US companies in the S&P 500 have spent over U$135 billion on share buybacks during the fourth quarter of 2015, representing a 5.2% rise year-on-year. Consumer technology giant Apple Inc. (NASDAQ: AAPL) topped the list, spending U$6 billion on repurchasing its own stock. Share buybacks are very common in Australia too. Local pharmaceutical company CSL Limited (ASX: CSL) announced a share buyback program of $1 billion in October 2015. The number of buybacks has risen substantially since the GFC and some investors may be confused and wonder what the purpose of a buyback is, why companies buy their own stock, what the impact on the share price is and how shareholders benefit from a buyback.
What is a Share Buyback?
As the name suggests, a share-buyback or a share repurchase refers to the process when a company re-acquires its own stock or, in other words, the company buys shares back from its shareholders. in Australia, the Australian Securities & Investments Commission (‘ASIC’) as well as the Corporations Act 2001, layout a number of rules and regulations for buybacks.
Why Companies Consider Share Buybacks
With an increasing number of companies announcing buybacks, it appears that directors believe that buybacks have a positive impact on the business as well as shareholders. Listed below are some of the most common reasons why a company might repurchase its own shares:
Take Advantage of Undervalued Share Price:
A common scenario for a share repurchase is when management believes that their own shares are ‘undervalued’. Rather than keeping surplus cash in the bank, management decides to purchase shares of the company at – what they believe – a ‘cheap’ price. The buyback has two effects on the company’s stock: On the one hand, the number of shares outstanding is being reduced (we will go more into detail below) and buying pressure increases as the company is physically buying its own stock. On the other hand, by buying (often) millions of dollars of its own stock, management also reassures the market that they are confident in their own business operations, which encourages investors to buy. The market thinks that management would only buy their own stock if they believe that the value per share will increase in the medium to long-term.
Reduce Dilution and Increase Ownership:
Over time companies tend to issue new shares, e.g. via capital raisings or exercise of options, which implies dilution of existing shareholders. By buying back stock, a company can reduce the impacts of dilution. Also reducing the number of shares outstanding may help increase ownership of the company’s management.
Enhancing Financial Ratios:
While enhancing a company’s ratios might not be the sole reason for repurchasing shares, it is often an attractive by-product of these transactions.
Reducing the number of shares outstanding can have a positive impact on various ratios that are tracked closely by the market.
Return on Asset (ROA): This ratio is calculated by dividing a company’s net income by total assets. Reducing the share capital reduces a company’s total assets and overall has a positive impact on the ROA.
Return on Equity (ROE): Return on Equity is expressed as the amount of net income returned as a percentage of shareholders’ equity. Hence, if a company’s earnings remain constant, reducing the total equity lifts its ROE.
Earnings Per Share (EPS): This ratio is calculated by (net income – dividends on preferred stock)/ average outstanding shares. Hence reducing the overall outstanding shares boosts the EPS of a company.
How do Shareholders benefit from a Buyback?
A share-buyback is a capital management strategy that is often seen as a benefit or reward to shareholders. While investors clearly benefit from dividends, as money is deposited directly into the shareholder’s bank account, the benefits of buybacks are indirect. As we can see from the aforementioned factors, lowering the number of shares outstanding ultimately helps to increase the share price. The company returns cashback to its shareholders and also gives investors the opportunity to capitalise on their investment. Management shows confidence in their own company which may enhance market sentiment towards the stock.

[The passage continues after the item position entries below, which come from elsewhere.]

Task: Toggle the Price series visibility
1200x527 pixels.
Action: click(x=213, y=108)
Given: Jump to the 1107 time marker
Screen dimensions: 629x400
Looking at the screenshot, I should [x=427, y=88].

There is obviously no guarantee that the buyback will result in net capital gains as the price of a company’s stock depends on a variety of factors. However, buybacks are often considered an attractive way to invest surplus cash whilst boosting investor confidence.
When are Buybacks Not in the Best Interest of Shareholders?

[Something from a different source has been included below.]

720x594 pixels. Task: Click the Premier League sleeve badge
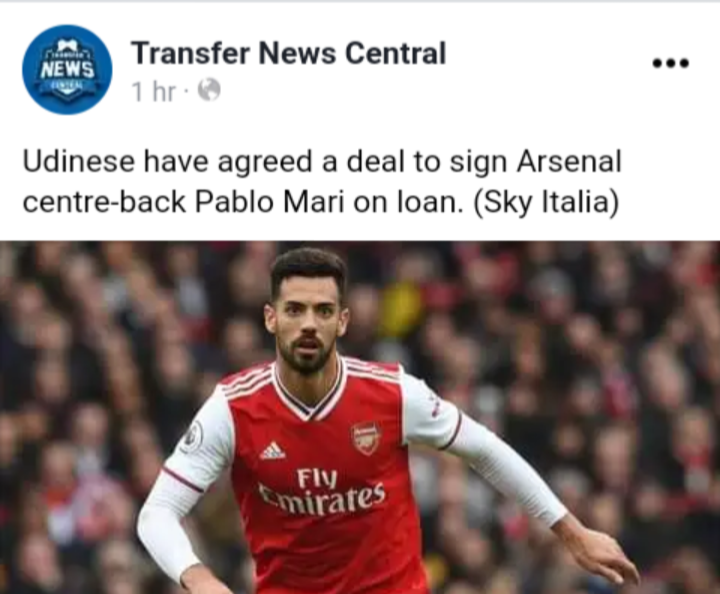point(192,435)
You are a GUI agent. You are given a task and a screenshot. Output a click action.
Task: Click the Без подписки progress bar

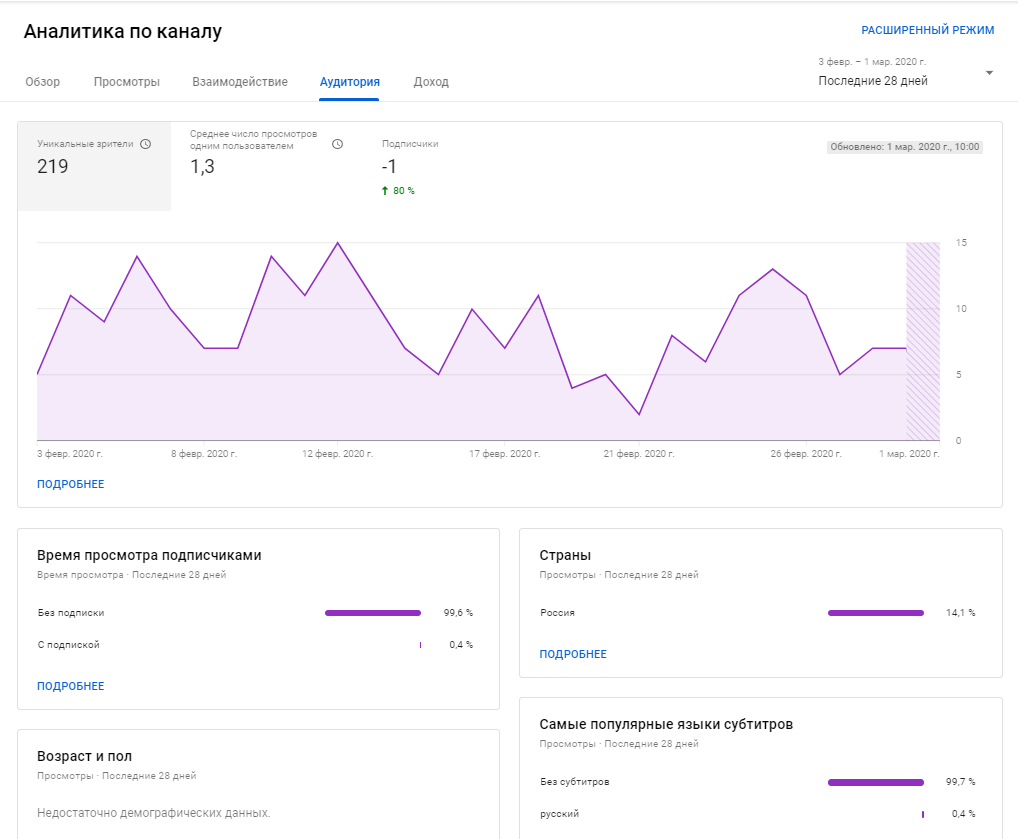pos(372,613)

While buybacks might be a sensible way for companies to use extra cash, however, in some cases, a buyback might not be in the best interest of shareholders. Listed below are a few scenarios when a share repurchase might hurt shareholders.
If a share repurchase is made when the company’s shares are already overvalued, management is not making the best use of the company’s cash. According to Factset, Apple paid a 13% premium to buy back its shares during the fourth quarter. Buying back stock ‘for the sake of it’ may have an adverse impact.
In some cases, when borrowed money is used to buyback stock, it can hurt the company’s ratings. Borrowing money for the purpose of share repurchases might drain a company’s cash reserves, which could otherwise be used during tough times.
Using surplus cash for purchasing its own shares might also indicate that the company’s management has no better option to invest surplus cash and the market may be disappointed as there are better opportunities elsewhere.
Share buybacks can be an efficient way for management to boost the company’s undervalued share price and reduce dilution, but they also allow management to show confidence in their business operations. However, as briefly outlined above, not every buyback automatically benefits shareholders. Hence it is important for investors to gauge the timing and purpose of a buyback and also look at the overall financial situation of the company.